Kiedy Piotr Żyła został mistrzem świata pojawił się niewybredny komentarz. Polak odniósł się do słów niemieckiego dziennikarza.
Piotr Żyła zdobył złoto w konkursie na normalnej skoczni w Oberstdorfie. Po zostaniu mistrzem świata polski skoczek był tematem numer jeden wielu mediów na całym świecie. Niemiecki dziennikarz Volker Kreislow, nazwał Żyłę klaunem”. Nie spodobał mu się jego styl bycia. Chodzi o ekspresję i humor Piotra Żyły.
„Skoki narciarskie to poważna sprawa i nie ma w nich powodu do śmiechu. Okej, wykonawcy są szczęśliwi, gdy dobrze skoczą, ale radość szybko zostaje opanowana. (…) Skoczkowie, którzy wychodzą ze swojej skorupy, są rzadkością, a skoczkowie, którzy są klaunami, nawet nie istnieją. Ale zaraz – był jeden!” – napisał Kreislow. Zaznaczył, że ma na myśli właśnie Piotra Żyłę. Polak w niedzielę odniósł się do jego słów. Powiedział, że…

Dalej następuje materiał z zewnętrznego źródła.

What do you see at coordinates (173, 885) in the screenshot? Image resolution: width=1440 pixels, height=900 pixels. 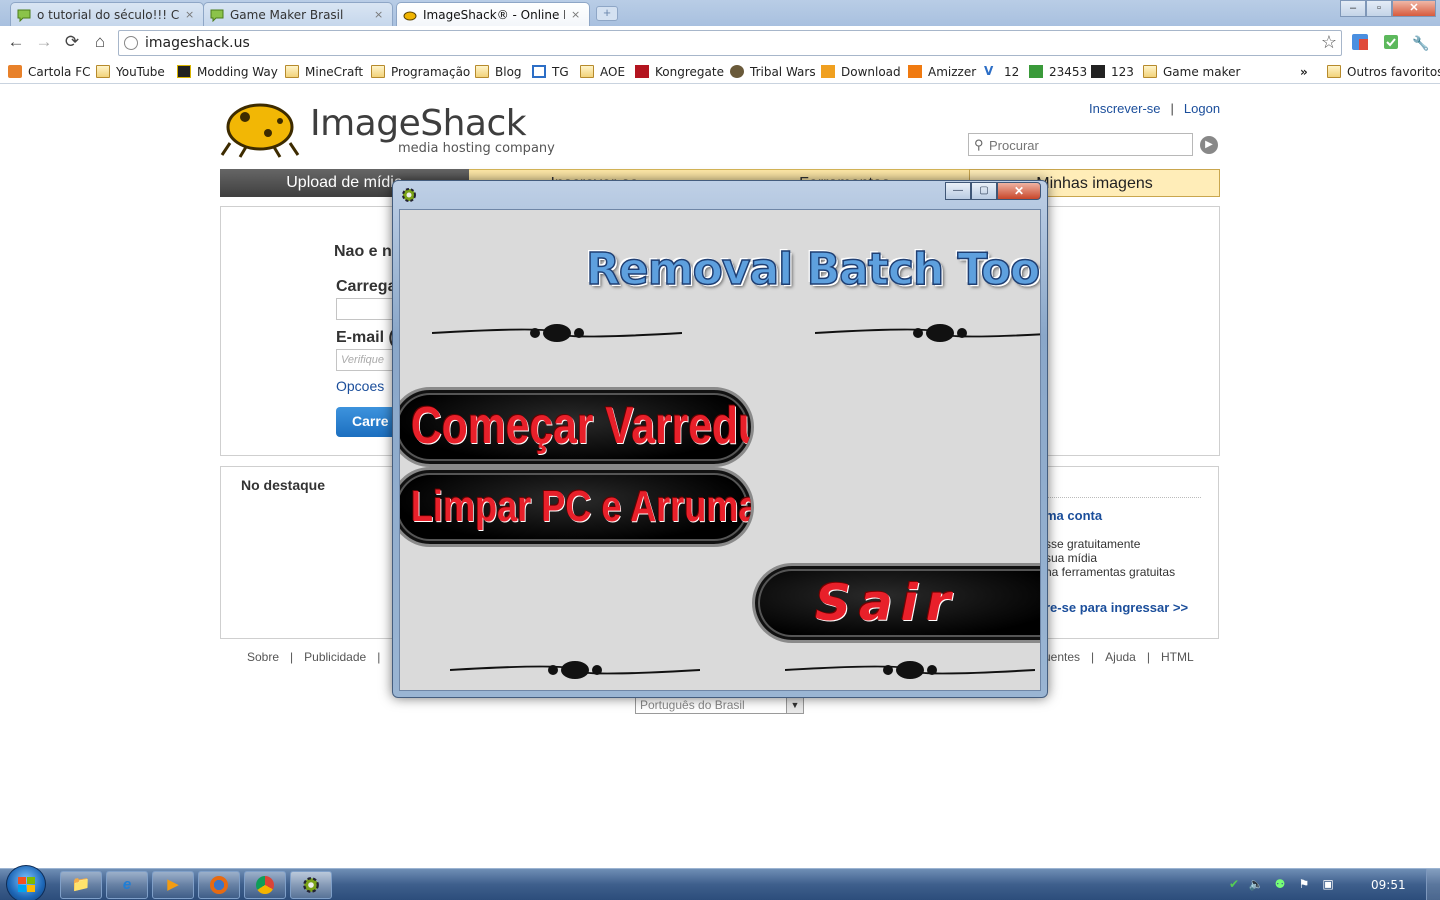 I see `media-player-taskbar-icon: ▶` at bounding box center [173, 885].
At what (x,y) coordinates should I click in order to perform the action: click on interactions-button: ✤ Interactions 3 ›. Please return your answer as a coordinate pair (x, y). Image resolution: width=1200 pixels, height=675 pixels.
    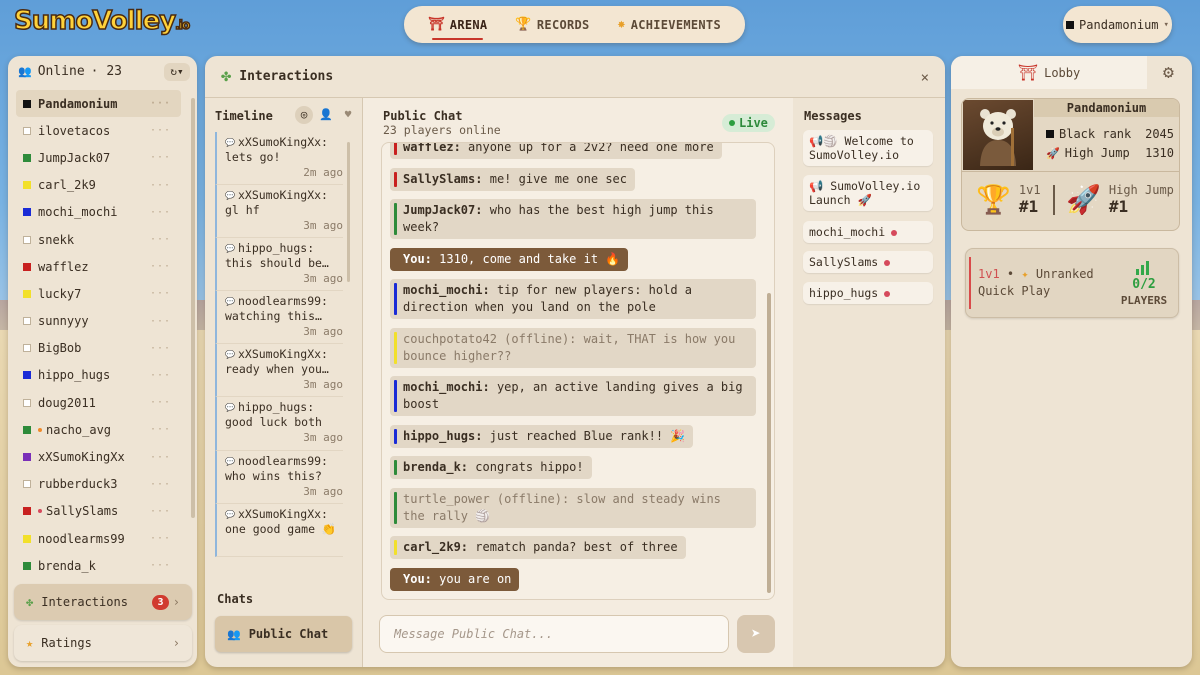
    Looking at the image, I should click on (103, 602).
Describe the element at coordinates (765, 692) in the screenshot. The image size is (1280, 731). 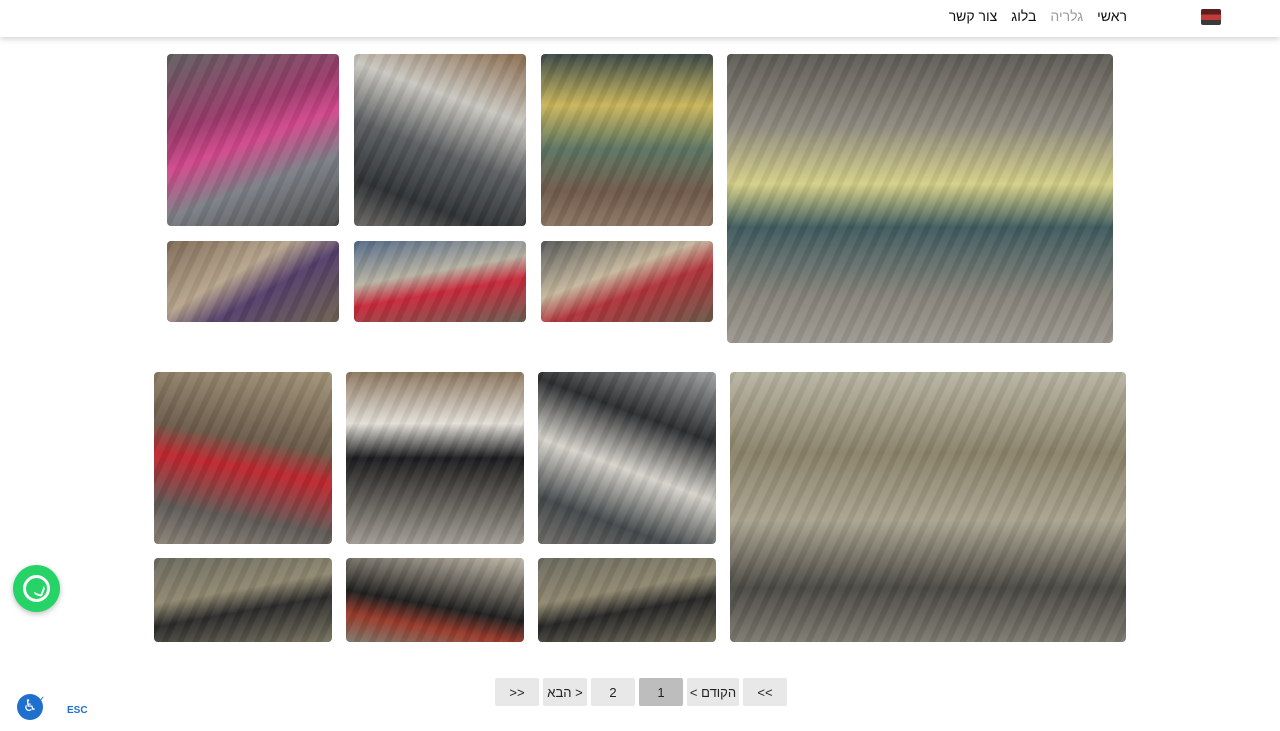
I see `first-page-button: <<` at that location.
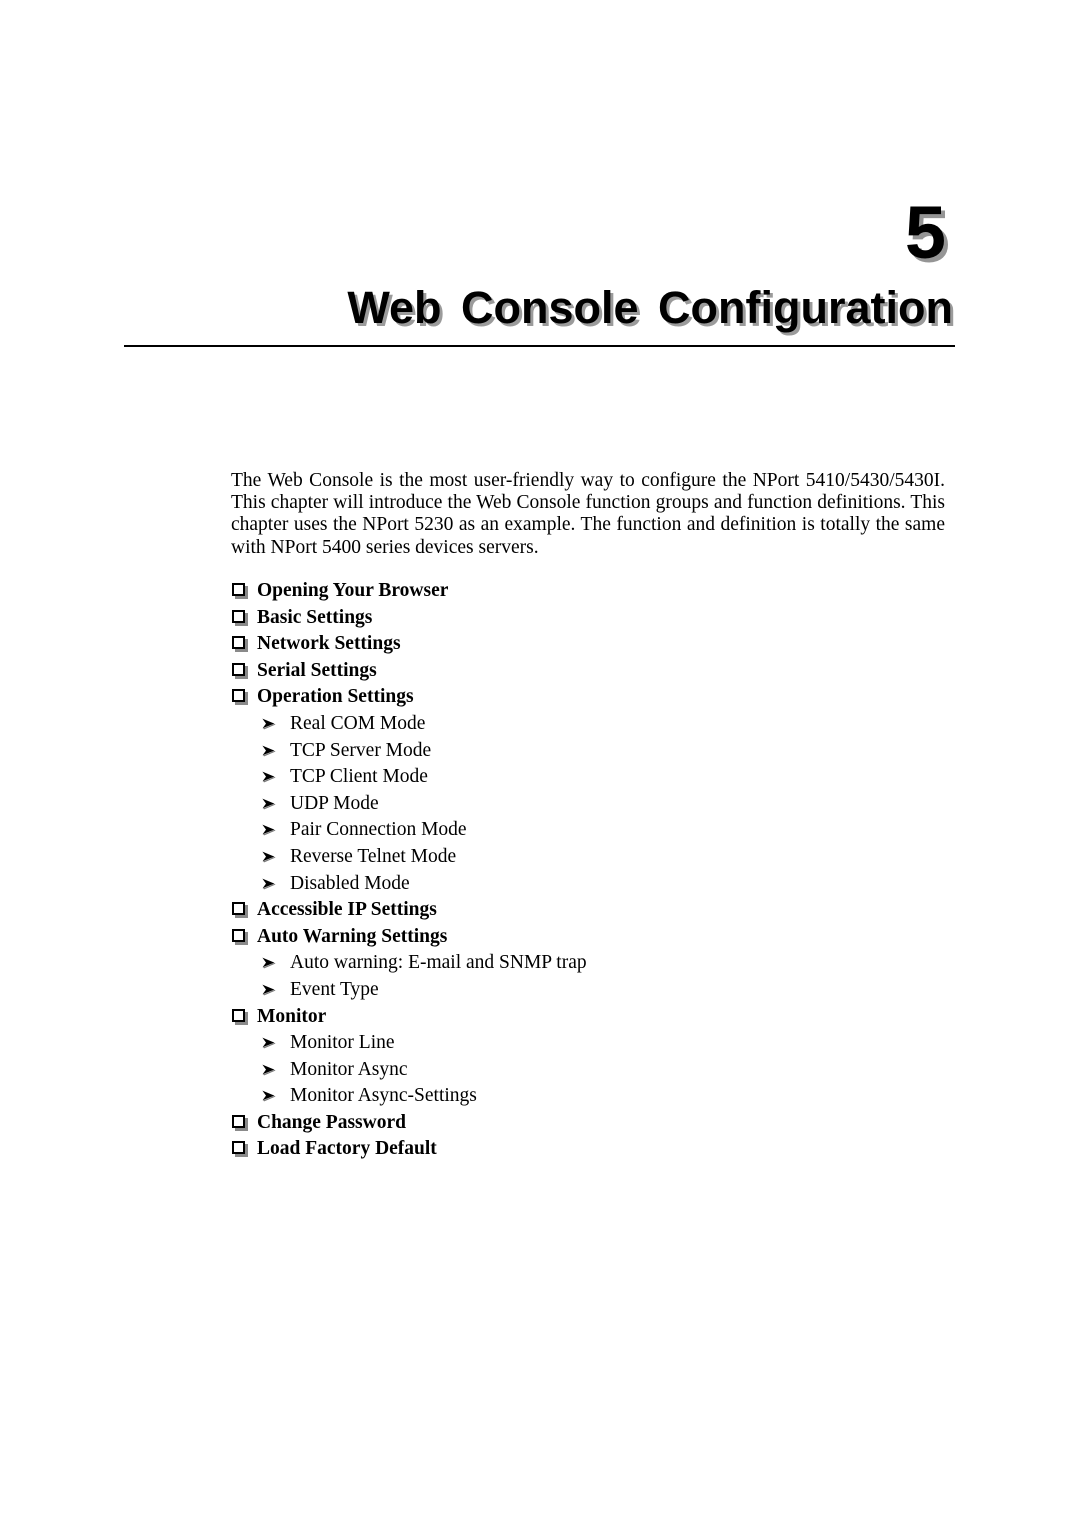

Piotr Żyła w rozmowie na antenie „Radia Zet” został zapytany o komentarz do słów niemieckiego dziennikarza. Polski skoczek odpowiedział krótko.– Każdy ma prawo wyrazić swoje zdanie. Ja do tego nic nie mam. Skoro on tak uważa, to mi nic do tego. To jego zdanie. Ja wiem o sobie swoje. To, co ja wiem, jest dla mnie najbardziej istotne. Robię swoją pracę i cieszę się, że to mogę robić – powiedział Żyła Szymonowi Majewskiemu.